YOUR GOAL :: Copy out the entries that come next, exactly.

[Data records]

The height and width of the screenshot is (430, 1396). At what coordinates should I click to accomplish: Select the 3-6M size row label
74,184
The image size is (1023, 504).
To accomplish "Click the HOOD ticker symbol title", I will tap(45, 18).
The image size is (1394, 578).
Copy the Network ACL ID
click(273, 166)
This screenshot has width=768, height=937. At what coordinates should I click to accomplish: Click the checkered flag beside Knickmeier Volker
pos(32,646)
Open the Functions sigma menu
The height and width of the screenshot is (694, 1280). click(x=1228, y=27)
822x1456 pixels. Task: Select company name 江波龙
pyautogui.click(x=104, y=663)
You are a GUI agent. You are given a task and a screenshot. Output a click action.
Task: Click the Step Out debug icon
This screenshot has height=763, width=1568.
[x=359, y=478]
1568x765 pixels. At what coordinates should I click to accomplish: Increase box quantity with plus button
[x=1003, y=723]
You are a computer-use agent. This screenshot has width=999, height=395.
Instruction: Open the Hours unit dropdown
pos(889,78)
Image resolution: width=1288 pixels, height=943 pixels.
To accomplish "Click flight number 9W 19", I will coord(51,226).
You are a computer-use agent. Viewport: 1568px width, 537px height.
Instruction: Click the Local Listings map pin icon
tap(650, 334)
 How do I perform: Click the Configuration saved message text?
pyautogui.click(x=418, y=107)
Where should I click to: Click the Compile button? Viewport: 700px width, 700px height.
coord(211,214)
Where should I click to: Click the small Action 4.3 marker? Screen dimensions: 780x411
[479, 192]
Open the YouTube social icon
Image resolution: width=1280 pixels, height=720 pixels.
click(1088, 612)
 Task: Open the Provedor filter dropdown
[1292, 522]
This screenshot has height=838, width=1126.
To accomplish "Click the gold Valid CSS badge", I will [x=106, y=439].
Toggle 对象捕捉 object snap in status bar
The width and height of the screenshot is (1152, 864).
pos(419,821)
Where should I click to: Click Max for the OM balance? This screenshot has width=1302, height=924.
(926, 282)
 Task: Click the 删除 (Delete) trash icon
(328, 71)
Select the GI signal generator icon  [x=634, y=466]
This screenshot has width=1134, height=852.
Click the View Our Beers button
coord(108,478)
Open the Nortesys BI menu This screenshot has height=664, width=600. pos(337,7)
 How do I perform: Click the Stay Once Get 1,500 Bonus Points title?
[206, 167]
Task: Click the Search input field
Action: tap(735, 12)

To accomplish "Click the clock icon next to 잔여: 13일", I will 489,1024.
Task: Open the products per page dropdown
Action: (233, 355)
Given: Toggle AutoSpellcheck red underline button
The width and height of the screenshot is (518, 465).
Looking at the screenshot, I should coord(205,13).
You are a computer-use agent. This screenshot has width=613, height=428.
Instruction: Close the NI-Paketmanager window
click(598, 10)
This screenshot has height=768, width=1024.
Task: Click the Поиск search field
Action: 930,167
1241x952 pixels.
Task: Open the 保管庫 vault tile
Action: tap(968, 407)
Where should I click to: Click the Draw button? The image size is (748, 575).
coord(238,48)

EXPECTED ANSWER ::
The height and width of the screenshot is (430, 1396). At what coordinates should I click to accomplish: Select the 3-6M size row label
74,184
The image size is (1023, 504).
To accomplish "Click the HOOD ticker symbol title", I will tap(45, 18).
The image size is (1394, 578).
Copy the Network ACL ID
click(273, 166)
This screenshot has width=768, height=937. At what coordinates should I click to accomplish: Click the checkered flag beside Knickmeier Volker
pos(32,646)
Open the Functions sigma menu
The height and width of the screenshot is (694, 1280). click(x=1228, y=27)
822x1456 pixels. Task: Select company name 江波龙
pyautogui.click(x=104, y=663)
You are a GUI agent. You are given a task and a screenshot. Output a click action.
Task: Click the Step Out debug icon
This screenshot has height=763, width=1568.
[x=359, y=478]
1568x765 pixels. At what coordinates should I click to accomplish: Increase box quantity with plus button
[x=1003, y=723]
You are a computer-use agent. This screenshot has width=999, height=395.
Instruction: Open the Hours unit dropdown
pos(889,78)
Image resolution: width=1288 pixels, height=943 pixels.
To accomplish "Click flight number 9W 19", I will coord(51,226).
You are a computer-use agent. Viewport: 1568px width, 537px height.
Instruction: Click the Local Listings map pin icon
tap(650, 334)
 How do I perform: Click the Configuration saved message text?
pyautogui.click(x=418, y=107)
Where should I click to: Click the Compile button? Viewport: 700px width, 700px height.
coord(211,214)
Where should I click to: Click the small Action 4.3 marker? Screen dimensions: 780x411
[479, 192]
Open the YouTube social icon
Image resolution: width=1280 pixels, height=720 pixels.
click(1088, 612)
 Task: Open the Provedor filter dropdown
[1292, 522]
This screenshot has height=838, width=1126.
To accomplish "Click the gold Valid CSS badge", I will [x=106, y=439].
Toggle 对象捕捉 object snap in status bar
The width and height of the screenshot is (1152, 864).
pos(419,821)
Where should I click to: Click Max for the OM balance? This screenshot has width=1302, height=924.
(926, 282)
 Task: Click the 删除 (Delete) trash icon
(328, 71)
Select the GI signal generator icon  [x=634, y=466]
This screenshot has width=1134, height=852.
Click the View Our Beers button
coord(108,478)
Open the Nortesys BI menu This screenshot has height=664, width=600. pos(337,7)
 How do I perform: Click the Stay Once Get 1,500 Bonus Points title?
[206, 167]
Task: Click the Search input field
Action: tap(735, 12)

To accomplish "Click the clock icon next to 잔여: 13일", I will 489,1024.
Task: Open the products per page dropdown
Action: (233, 355)
Given: Toggle AutoSpellcheck red underline button
The width and height of the screenshot is (518, 465).
Looking at the screenshot, I should coord(205,13).
You are a computer-use agent. This screenshot has width=613, height=428.
Instruction: Close the NI-Paketmanager window
click(598, 10)
This screenshot has height=768, width=1024.
Task: Click the Поиск search field
Action: 930,167
1241x952 pixels.
Task: Open the 保管庫 vault tile
Action: tap(968, 407)
Where should I click to: Click the Draw button? The image size is (748, 575).
coord(238,48)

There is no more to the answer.